A Syrian footballer who became a symbol of the uprising against President Bashar al-Assad has died of wounds sustained in clashes in the north-west.
Abdel Basset al-Sarout, 27, died in the Hama province, his rebel faction says.
A promising goalkeeper for Syria's youth team, he sprang to prominence in his home city of Homs in 2011 as one of many who staged street protests.
He had survived a brutal government siege of Homs, although many of his family members were killed there.
The story of Abdel Basset al-Sarout in many ways traces the trajectory of the revolution in Syria - from the heady days of hope to the grim war of attrition that has kept President Bashar al-Assad in power, the BBC's Sebastian Usher says.
How did Sarout die?
His death was announced by a commander of the Jaish al-Izza rebel faction fighting in Hama.
The commander described Mr Sarout as a "martyr".
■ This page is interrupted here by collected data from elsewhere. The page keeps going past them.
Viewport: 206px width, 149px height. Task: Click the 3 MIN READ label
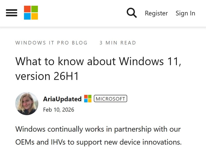click(x=118, y=43)
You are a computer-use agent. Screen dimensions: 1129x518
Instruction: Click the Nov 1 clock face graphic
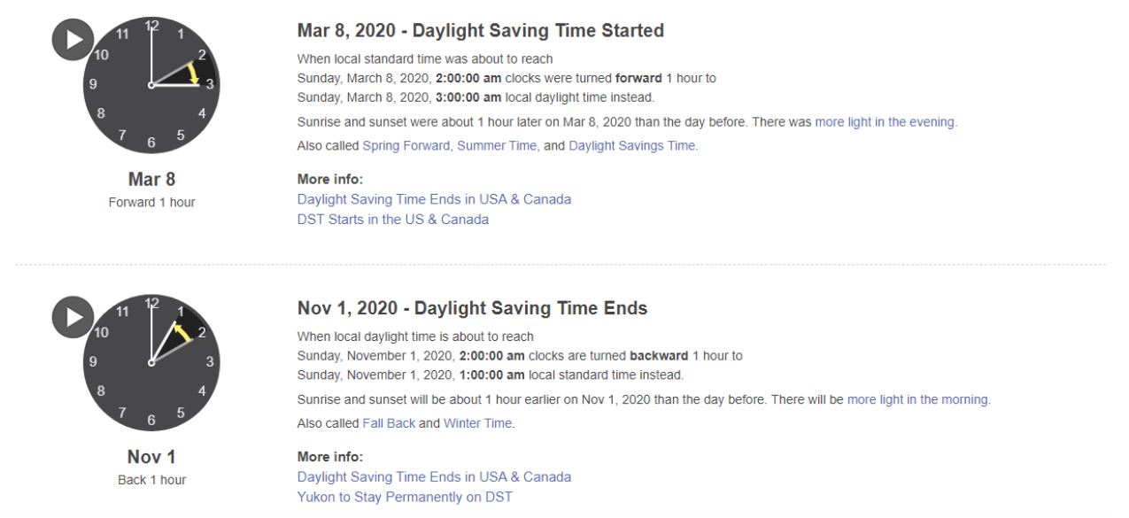(x=151, y=361)
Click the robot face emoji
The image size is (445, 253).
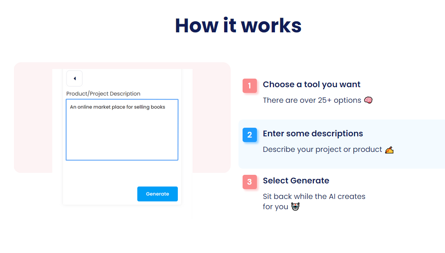295,207
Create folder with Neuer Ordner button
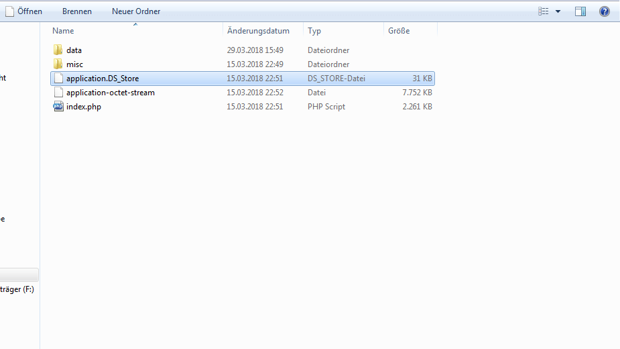Screen dimensions: 620x349 136,11
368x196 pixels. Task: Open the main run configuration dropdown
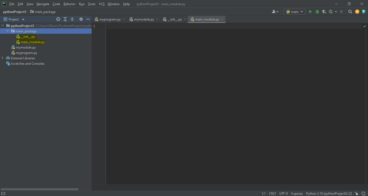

Meanwhile, the British-based Syrian Observatory for Human Rights said he had been wounded in clashes between Thursday and Friday and died on Saturday.
The Syrian Network for Human Rights, a non-government organisation which monitors the Syrian war, also said he died on 8 June.
The Syrian army has not publicly commented on the reports.
Who was Sarout?
He was only 19 when the mass anti-Assad protests began in 2011.
With his long hair and a voice he used to sing in praise of the revolution, Mr Sarout soon became a symbol of that first peaceful phase of the uprising.
He famously stood side by side with another icon of the uprising - actress Fadwa Sulayman, who was a rebel voice from President Assad's own Alawite community.
But he took up arms as the government directed its full devastating firepower against Homs.
Mr Sarout later starred in the documentary Return to Homs, which portrayed his evolution from a talented athlete to a rebel fighter.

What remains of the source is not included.